Saturday, March 22, 2014

Hang on to Your Hat, Terrified Self

News flash: Advanced reading copies have arrived at the publisher's, and a few are probably by now in a box winging their way to me. Also, copies are being shipped to the kind literatti who have agreed to blurb my book. And are off to a really great media list.  And have been sent for humble submission to the Flaherty-Dunnan First Novel Prize judges at the Center for Fiction. Anyway. Wow. In a way, it's happening so fast.  But also in a "15-years-later" kind of way. I was thinking about not putting a photo on the back because I am weirded out by the fact that I am so much older than I thought I'd be when I finally pushed out this second book. What picture could ever represent all those years? But friends and spouse convinced me that I would be sorry to not have some representation of me at this moment to go out there with the thing.  I am sure they are right.  I would probably regret it.
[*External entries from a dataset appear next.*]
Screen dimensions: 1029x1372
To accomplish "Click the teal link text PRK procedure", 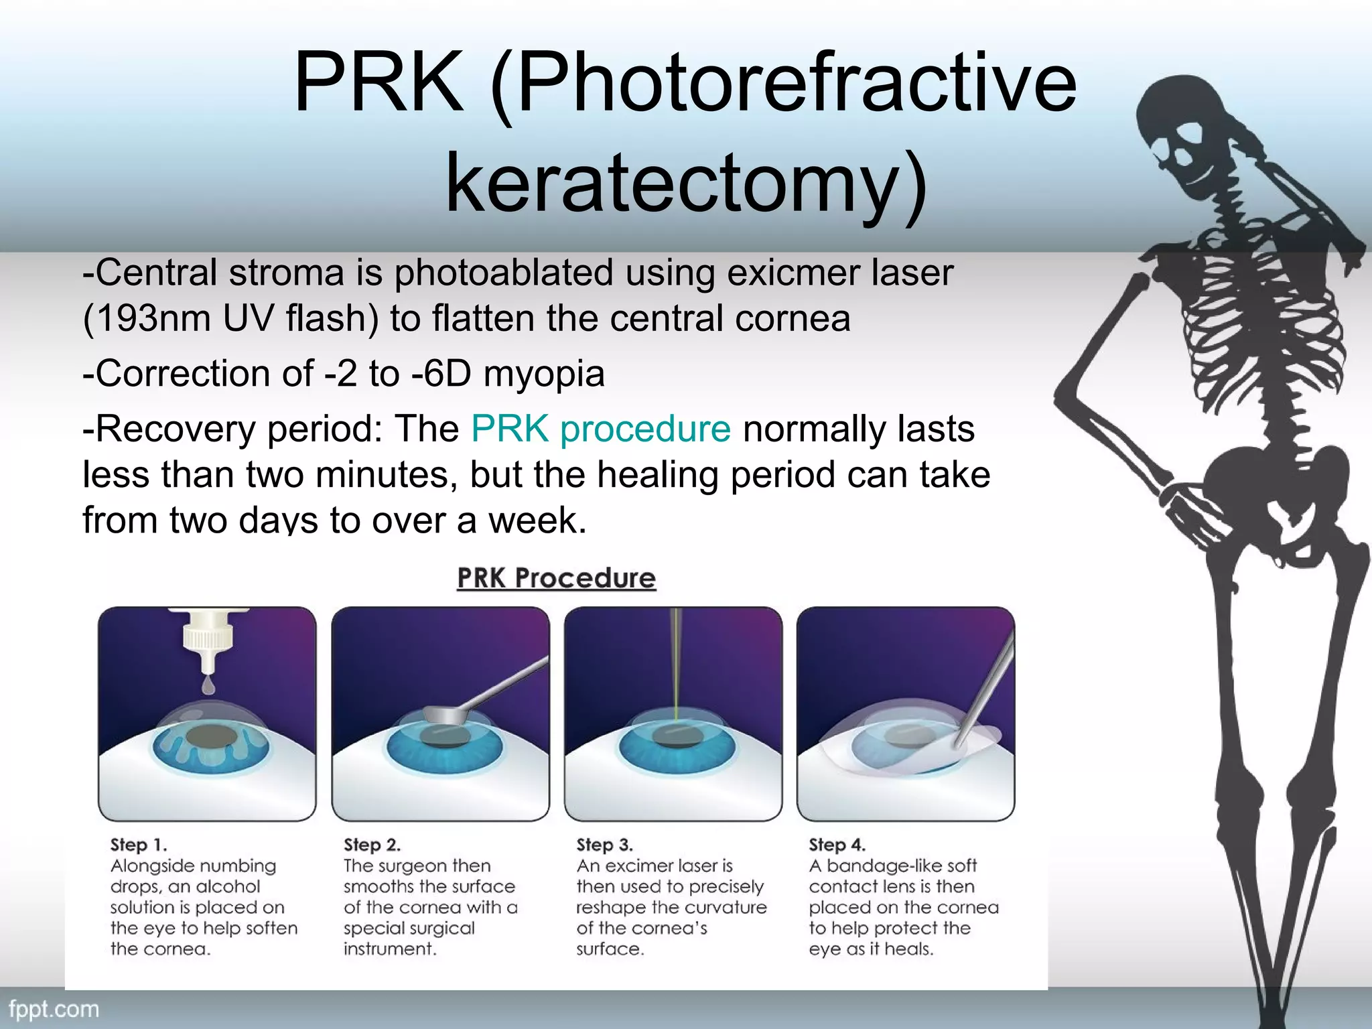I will [x=600, y=429].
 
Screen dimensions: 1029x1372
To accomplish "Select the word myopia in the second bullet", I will [x=543, y=373].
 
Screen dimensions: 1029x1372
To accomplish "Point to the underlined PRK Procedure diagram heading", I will [x=556, y=578].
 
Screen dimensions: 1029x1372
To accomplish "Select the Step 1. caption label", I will [x=139, y=845].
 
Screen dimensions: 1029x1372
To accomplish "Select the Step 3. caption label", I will [x=604, y=845].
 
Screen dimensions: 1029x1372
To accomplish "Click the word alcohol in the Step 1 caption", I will [x=228, y=886].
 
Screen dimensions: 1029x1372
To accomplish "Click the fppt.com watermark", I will [x=54, y=1009].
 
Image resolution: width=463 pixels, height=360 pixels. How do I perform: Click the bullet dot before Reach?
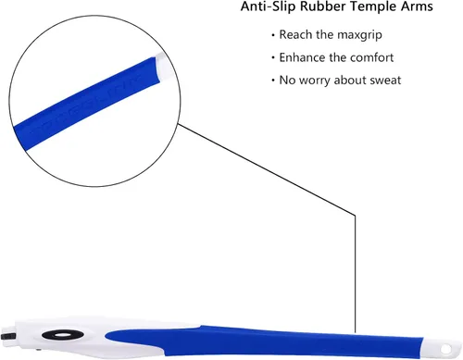(x=273, y=35)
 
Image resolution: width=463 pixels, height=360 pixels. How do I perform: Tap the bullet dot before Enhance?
(x=273, y=58)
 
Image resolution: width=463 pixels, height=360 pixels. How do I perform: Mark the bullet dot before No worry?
(x=273, y=81)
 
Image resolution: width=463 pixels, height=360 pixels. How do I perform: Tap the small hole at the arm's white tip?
(x=445, y=349)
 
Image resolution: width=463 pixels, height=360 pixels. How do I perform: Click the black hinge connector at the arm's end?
(x=8, y=336)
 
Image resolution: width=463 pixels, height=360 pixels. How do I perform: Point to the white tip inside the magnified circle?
(x=162, y=67)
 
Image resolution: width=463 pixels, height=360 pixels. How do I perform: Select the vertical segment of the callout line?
(x=355, y=274)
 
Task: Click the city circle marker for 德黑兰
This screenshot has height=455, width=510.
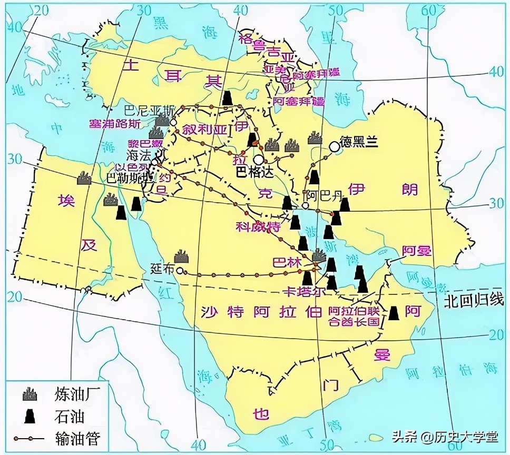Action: tap(334, 146)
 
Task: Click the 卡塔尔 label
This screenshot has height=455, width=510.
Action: tap(298, 291)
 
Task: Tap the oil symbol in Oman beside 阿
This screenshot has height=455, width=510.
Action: tap(394, 312)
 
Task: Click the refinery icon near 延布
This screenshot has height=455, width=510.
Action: tap(182, 256)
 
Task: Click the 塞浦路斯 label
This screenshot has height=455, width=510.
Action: tap(115, 124)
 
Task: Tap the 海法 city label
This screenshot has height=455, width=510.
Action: tap(140, 155)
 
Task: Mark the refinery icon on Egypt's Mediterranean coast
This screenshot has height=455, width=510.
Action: tap(83, 178)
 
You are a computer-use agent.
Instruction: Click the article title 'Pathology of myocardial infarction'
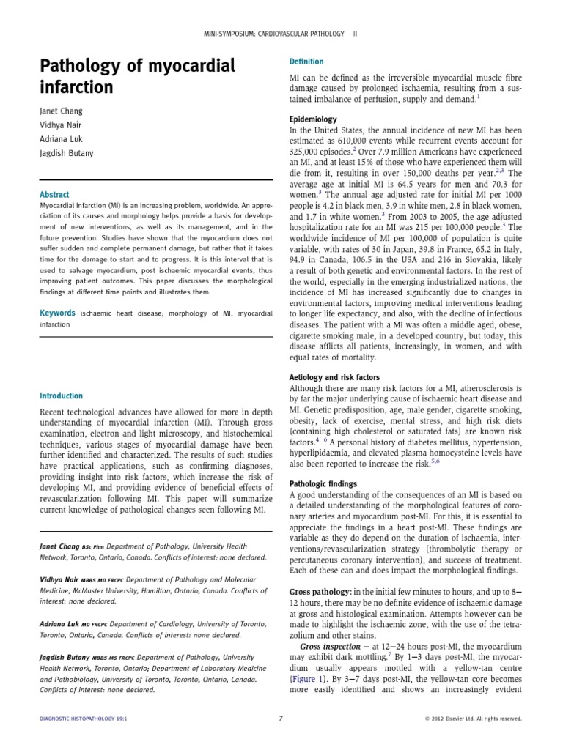coord(137,77)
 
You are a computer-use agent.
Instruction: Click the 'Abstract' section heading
coord(55,195)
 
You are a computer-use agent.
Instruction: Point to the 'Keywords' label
coord(56,313)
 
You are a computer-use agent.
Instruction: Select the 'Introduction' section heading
coord(62,396)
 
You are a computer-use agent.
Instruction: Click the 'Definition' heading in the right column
coord(306,62)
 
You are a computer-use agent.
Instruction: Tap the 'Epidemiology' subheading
coord(313,119)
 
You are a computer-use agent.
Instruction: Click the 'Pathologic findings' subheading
coord(323,484)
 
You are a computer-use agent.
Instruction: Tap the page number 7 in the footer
coord(281,719)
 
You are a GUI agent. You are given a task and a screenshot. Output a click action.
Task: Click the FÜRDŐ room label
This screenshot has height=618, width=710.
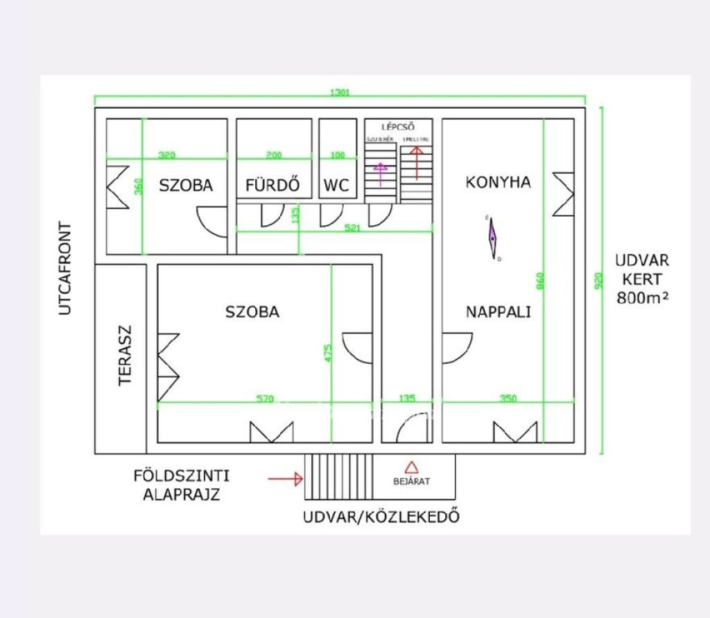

The whole photograph thing was a nightmare, but I think I landed on a photo that at the very least looks like me--if you squint and stand back and rub it with Vaseline. We'll see. Also, I really have the urge to slow time down, realizing that this will never happen again. Never will there be a day where I get an email announcing with glee that the advanced reading copies of my first novel are ready. I love my publisher. She is an amazing person, who does so much for literary publishing, and barely makes any money, and says things like, "I just think this should be a book in the world," and ends her email with "Here we go!"